[GOAL]
Collect each line of the entries below that contains the word "dropdown", and reproduce every such line in full.

───── EXCERPTED DATA ─────

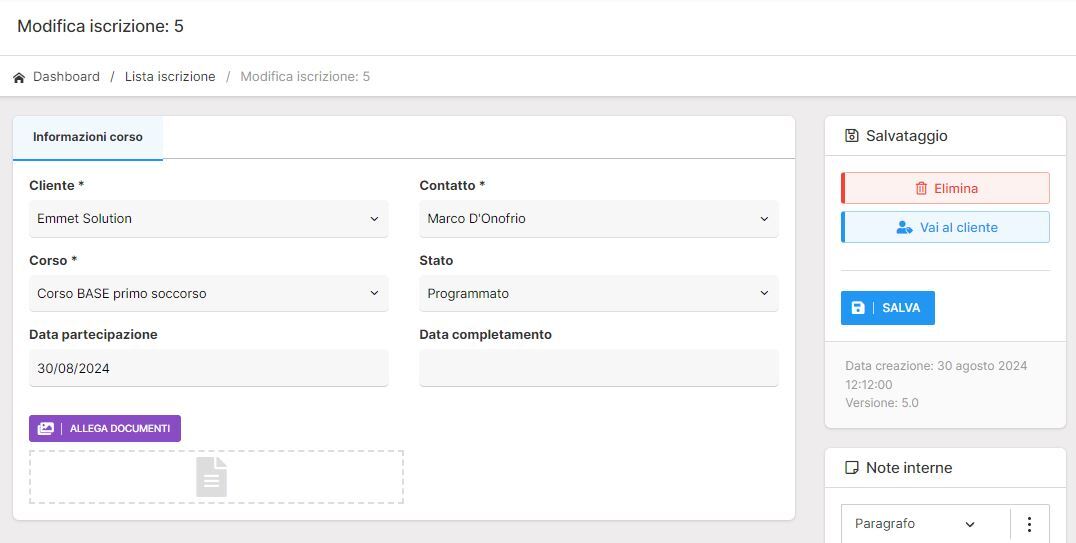Screen dimensions: 1076x543
Task: Expand the Paragrafo style dropdown
Action: pos(914,524)
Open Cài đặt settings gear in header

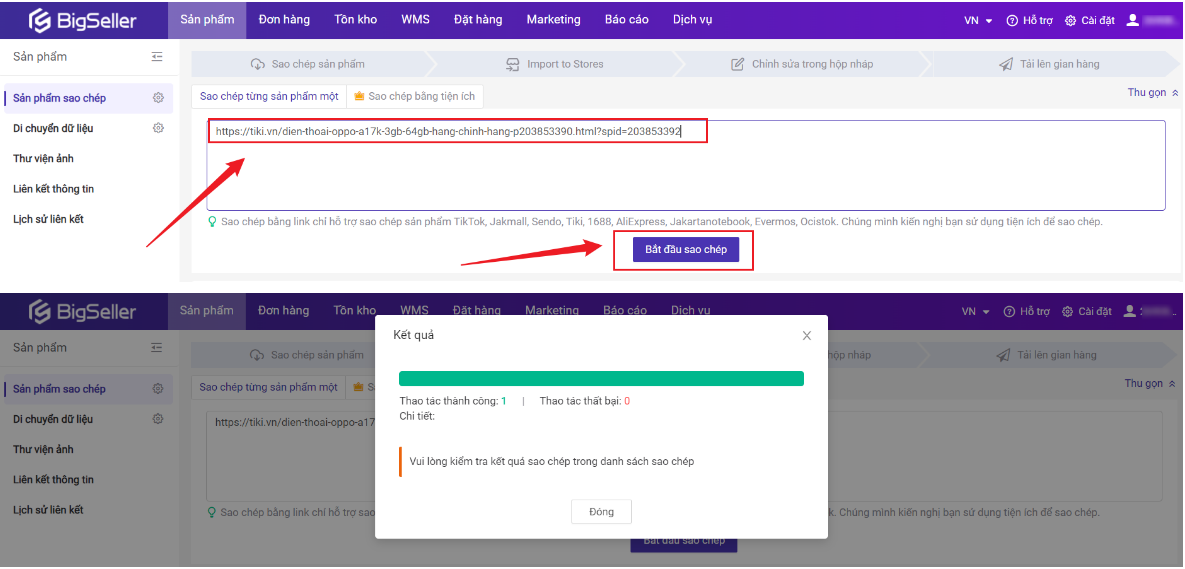coord(1070,20)
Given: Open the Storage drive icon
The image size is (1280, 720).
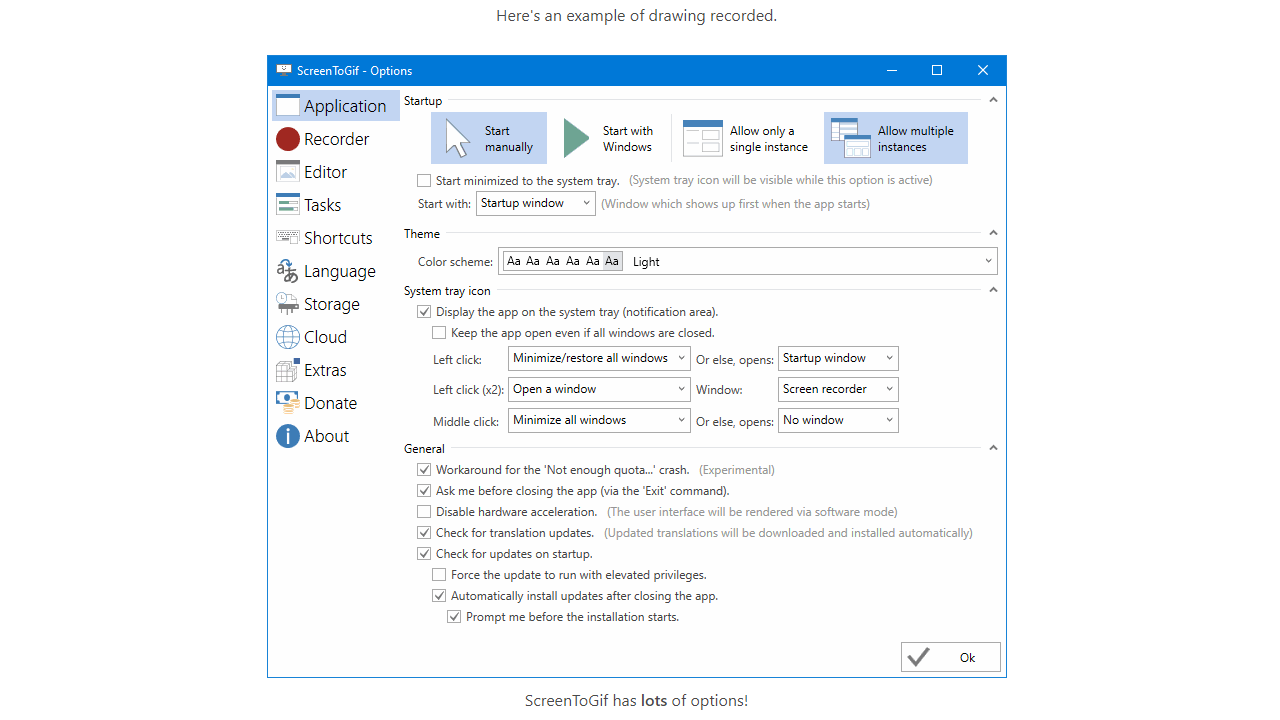Looking at the screenshot, I should (288, 304).
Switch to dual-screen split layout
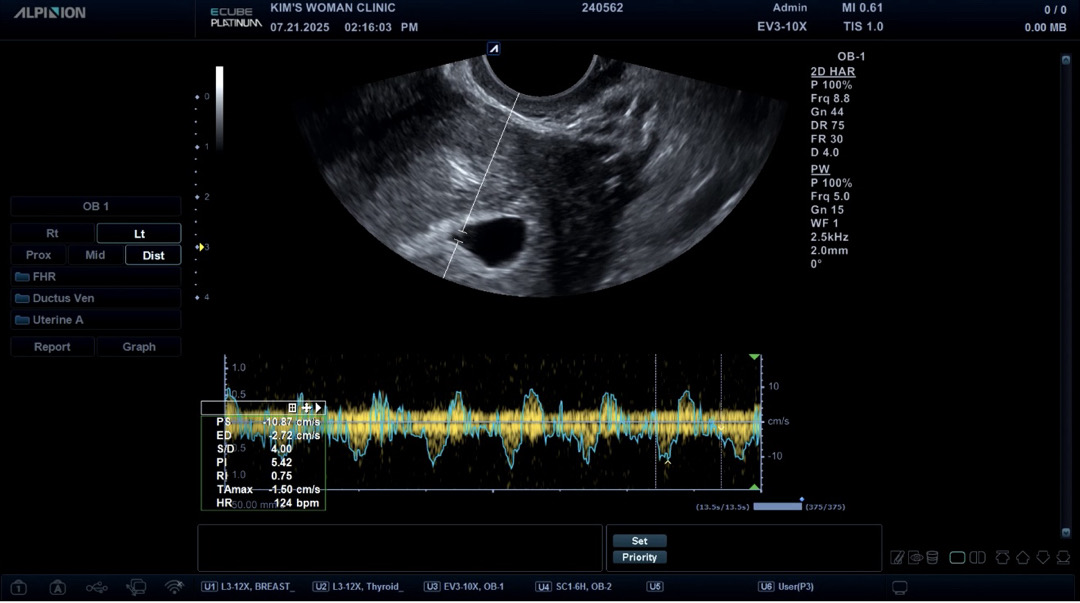 pyautogui.click(x=977, y=558)
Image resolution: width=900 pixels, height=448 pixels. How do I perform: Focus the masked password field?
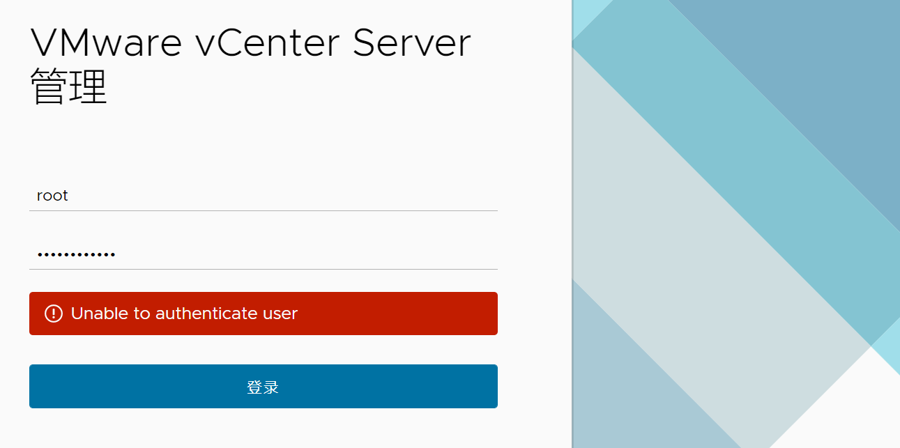[x=263, y=254]
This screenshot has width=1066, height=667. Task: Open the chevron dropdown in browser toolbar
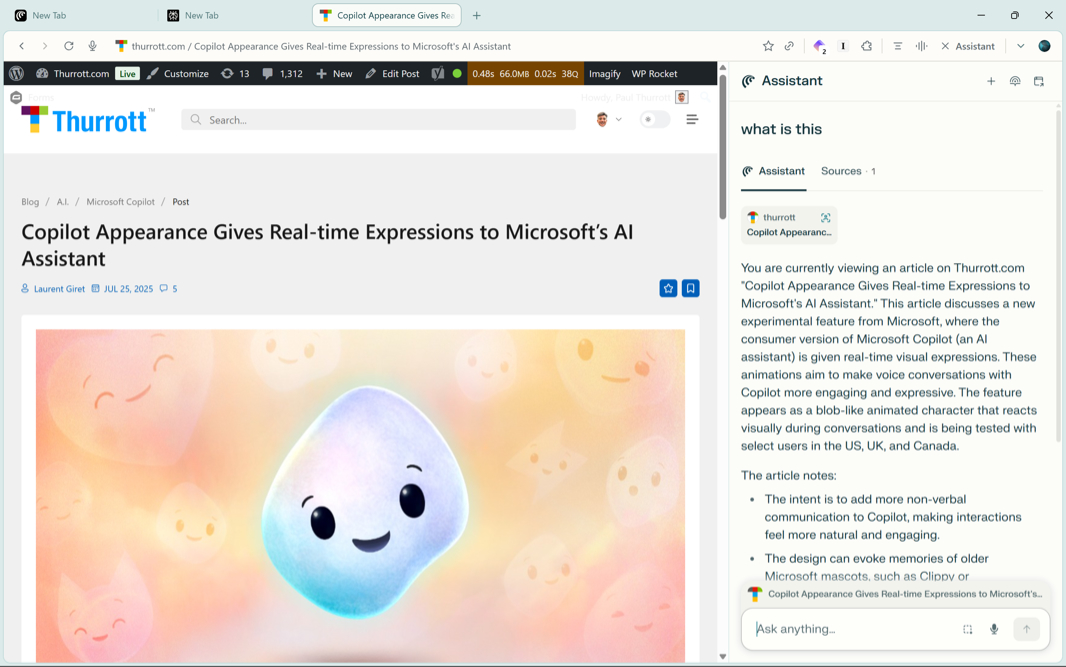[x=1020, y=46]
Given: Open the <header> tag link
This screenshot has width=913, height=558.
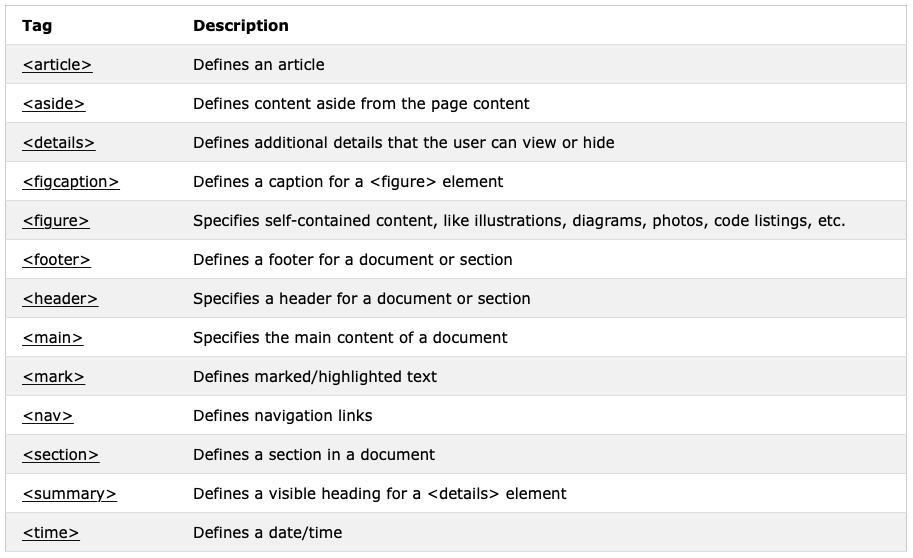Looking at the screenshot, I should [x=60, y=299].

─────

[WORKED ANSWER]
Task: Expand the Paragrafo style dropdown
This screenshot has width=1066, height=667. Task: Open the chevron dropdown in browser toolbar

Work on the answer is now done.